Alexandra N. Martirossian
Vincent Valentine, MD

Vgvalent@utmb.edu
University of Texas Medical Branch
Galveston, TX, USA



As the holidays draw ever nearer, perhaps people all over the world will brace themselves for a grueling season of feasting. On Thanksgiving Day in the United States, kitchens will be overflowing with the edible goodness of roasted turkey, stuffing, gravy, cranberry sauce, mashed potatoes, sweet potatoes, green bean casserole, and Grandma's famous pumpkin pie. After uncomfortably tight waistbands herald the end of the feast, the preparers of the meal will be faced with a new challenge: what to do with all the leftovers. Purists will argue that leftovers must be consumed in their original form whereas the more adventurous eaters may transform the ingredients into a new dish entirely. Regardless of how they are consumed, if too much time elapses, any uneaten vittles may become the subject of a biology project. Although the appearance of blue fuzz typically indicates that a food is destined for the trash can, it could also be the first sign of a medical breakthrough.
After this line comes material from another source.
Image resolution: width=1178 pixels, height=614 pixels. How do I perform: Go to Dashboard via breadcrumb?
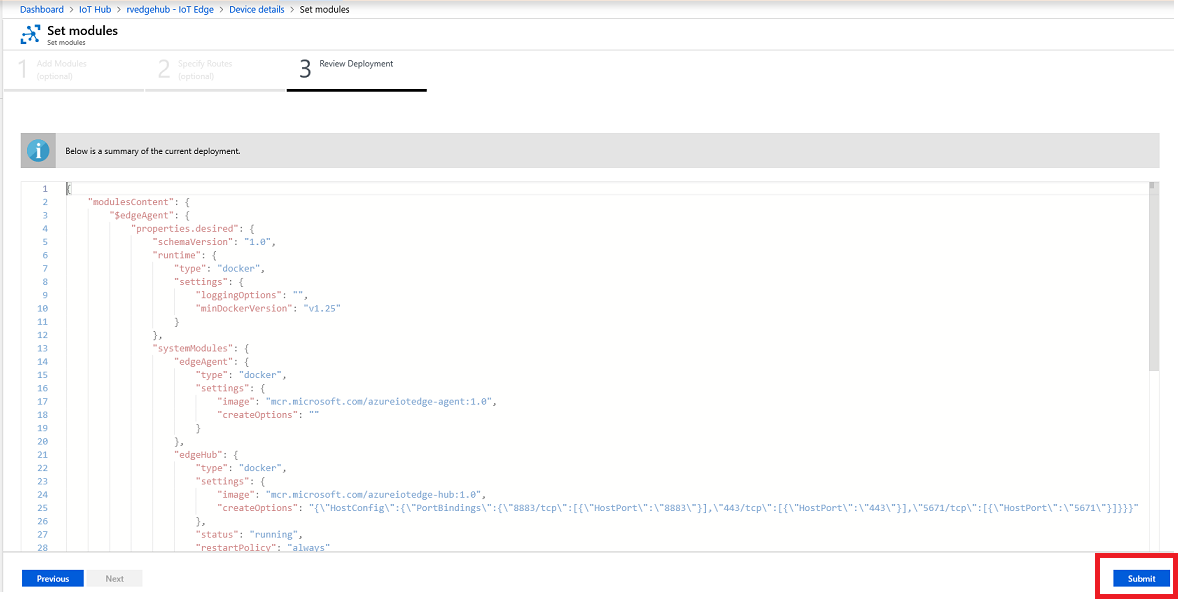pyautogui.click(x=42, y=9)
Like many great discoveries in science, the antibiotic penicillin was discovered serendipitously. In 1928, Alexander Fleming, a microbiologist on the faculty at St. Mary's hospital in London, neglected to clear away his Petri dishes of Staphylococcus before heading out for a weekend vacation [1]. When he returned to his lab after the weekend, he was greeted by both a messy lab bench and a peculiar finding. Inspection of his bacterial plates revealed that the plates had been contaminated with mold and that the bacteria growing closest to the mold were undergoing lysis. Thrilled by this finding, Fleming eagerly attempted to repeat the experiment, but it turned out this exact strain of Penicillium chrysogenum mold was more difficult to grow than he had anticipated. It was Fleming's colleague Ronald Hare who figured out that the mold grew and produced this "bacteriolytic substance" optimally at a low temperature of 20°C [1,2]. In subsequent experiments, Fleming took the "mould broth filtrate" from this special P. chrysogenum strain and added it to various bacterial strains that were pathogenic in humans to assess its antimicrobial activity. For the sake of convenience when publishing his results, Fleming substituted the lengthy phrase "mould broth filtrate" for "penicillin," and hence gave this now ubiquitous antibiotic its name [2]. Fleming's experiments yielded the findings that penicillin was ineffective at killing Gram negative bacilli, but was very effective at killing Gram positive cocci such as Staphylococcus aureus, Streptococcus pneumoniae, and Streptococcus pyogenes [2].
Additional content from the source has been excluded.